Orr explains that everything everyone depends on for future health is in jeopardy: climate stability, the resilience, productivity and presence of natural systems, the beauty of the natural world, and biological diversity. Everything is being sacrificed for the endless growth of development fueled by the endless pursuit short term corporate profit. In the words of my favourite misanthropic environmentalist Edward Abbey, “Growth for the sake of growth is the ideology of the cancer cell.”
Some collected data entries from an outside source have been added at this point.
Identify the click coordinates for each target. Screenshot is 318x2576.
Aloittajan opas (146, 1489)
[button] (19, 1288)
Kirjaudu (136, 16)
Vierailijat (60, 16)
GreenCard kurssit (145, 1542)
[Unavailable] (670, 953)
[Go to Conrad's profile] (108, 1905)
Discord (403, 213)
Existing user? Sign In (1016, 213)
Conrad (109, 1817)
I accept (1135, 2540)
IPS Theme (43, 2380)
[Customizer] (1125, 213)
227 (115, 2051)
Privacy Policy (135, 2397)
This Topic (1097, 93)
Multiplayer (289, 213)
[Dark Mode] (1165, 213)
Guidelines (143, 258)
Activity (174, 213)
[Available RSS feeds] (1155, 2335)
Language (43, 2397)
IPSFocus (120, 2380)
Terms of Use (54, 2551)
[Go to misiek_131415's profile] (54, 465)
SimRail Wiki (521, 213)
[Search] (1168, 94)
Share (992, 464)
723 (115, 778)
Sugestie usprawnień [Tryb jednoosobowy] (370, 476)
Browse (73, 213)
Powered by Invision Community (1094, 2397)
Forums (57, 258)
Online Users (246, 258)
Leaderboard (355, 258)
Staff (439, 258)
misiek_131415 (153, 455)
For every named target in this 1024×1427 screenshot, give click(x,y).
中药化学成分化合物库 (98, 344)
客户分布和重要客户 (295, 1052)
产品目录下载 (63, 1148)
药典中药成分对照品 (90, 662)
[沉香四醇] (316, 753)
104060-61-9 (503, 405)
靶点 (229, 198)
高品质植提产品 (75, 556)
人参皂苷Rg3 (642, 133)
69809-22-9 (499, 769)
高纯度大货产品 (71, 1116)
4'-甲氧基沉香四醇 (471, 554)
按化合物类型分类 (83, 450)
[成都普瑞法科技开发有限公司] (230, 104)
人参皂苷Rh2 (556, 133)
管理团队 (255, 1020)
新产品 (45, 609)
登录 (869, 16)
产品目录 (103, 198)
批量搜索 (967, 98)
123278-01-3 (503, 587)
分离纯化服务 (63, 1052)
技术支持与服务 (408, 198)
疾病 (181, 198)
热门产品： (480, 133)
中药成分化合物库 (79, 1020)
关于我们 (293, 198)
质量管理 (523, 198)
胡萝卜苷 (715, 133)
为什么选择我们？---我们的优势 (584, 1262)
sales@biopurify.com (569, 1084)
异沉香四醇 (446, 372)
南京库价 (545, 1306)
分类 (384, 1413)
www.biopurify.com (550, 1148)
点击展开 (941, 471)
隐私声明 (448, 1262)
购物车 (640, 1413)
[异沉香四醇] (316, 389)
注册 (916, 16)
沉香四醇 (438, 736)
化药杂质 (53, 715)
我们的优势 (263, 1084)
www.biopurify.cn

The Khanty, and many other hunter-gatherer peoples, were actually able to live sustainably on their lands for many generations – their concerns about growth were likely focused on the growth of plants, animals, and children. They did not seek to remove themselves from the consequences of their actions by passing on external costs to future generations as do modern economics. They sought, and in many ways achieved, integration into the larger ecological systems as they realized that they simply could not survive without respecting the land.
It does not take an intellectual leap of faith to recognize that everyone on the earth ultimately depends on viable, functioning ecosystems for their wellbeing. These ecosystems provide innumerable and invaluable services to all of humanity. I believe that we are on the cusp on one of the greatest calamities the beings on this planet have ever faced. David Orr’s description of a typical day on earth provides an illustration of the huge forces at work – destructive forces that are unleashed by corporate and governmental entities backed by the violently ignorant ideologies of modern economic convention.
This class project taught me a lot about the corporate point of view, and gave me some great insight in how to invalidate the main arguments underpinning most contemporary economic activity. It also demonstrated how instrumental the survival of the First Peoples of the world may be to the survival of the planet as a whole. With regards to environmental problems, I have yet to see anywhere in the mainstream media focus on anything other than partisan politics, technological fixes, and retroactive solutions. The sources of these problems –the endless pursuit of economic growth, and the disregard of people and ecosystems – are not being addressed. There must be an ideological shift from a short-sighted, cancerous lust for profit to a long-term, more gentle respect of all living things.
The unconventional, involved, and highly respectful traditional practices and ways-of-doing that characterizes the lives of hunter-gatherers such as the Khanty can provide real, sustainable ways of living that have withstood the test of time. As the land upon which they depend is degraded the people are assimilated, or disappear, or their land changes so much that they can no longer practice their traditions, and their Traditional Ecological Knowledge and Wisdom (TEKW) disappears as well. It is, of course, up to the First Peoples to determine whether or not they wish to share their knowledge, and with whom, to ensure that their TEKW is used in the manner it was given – with careful understanding and respect. TEKW held by people like the Khanty could prove to be one of the determining factors that will help bring about a global cognitive shift – a shift that is necessary if humanity has any desire for decent survival in the future.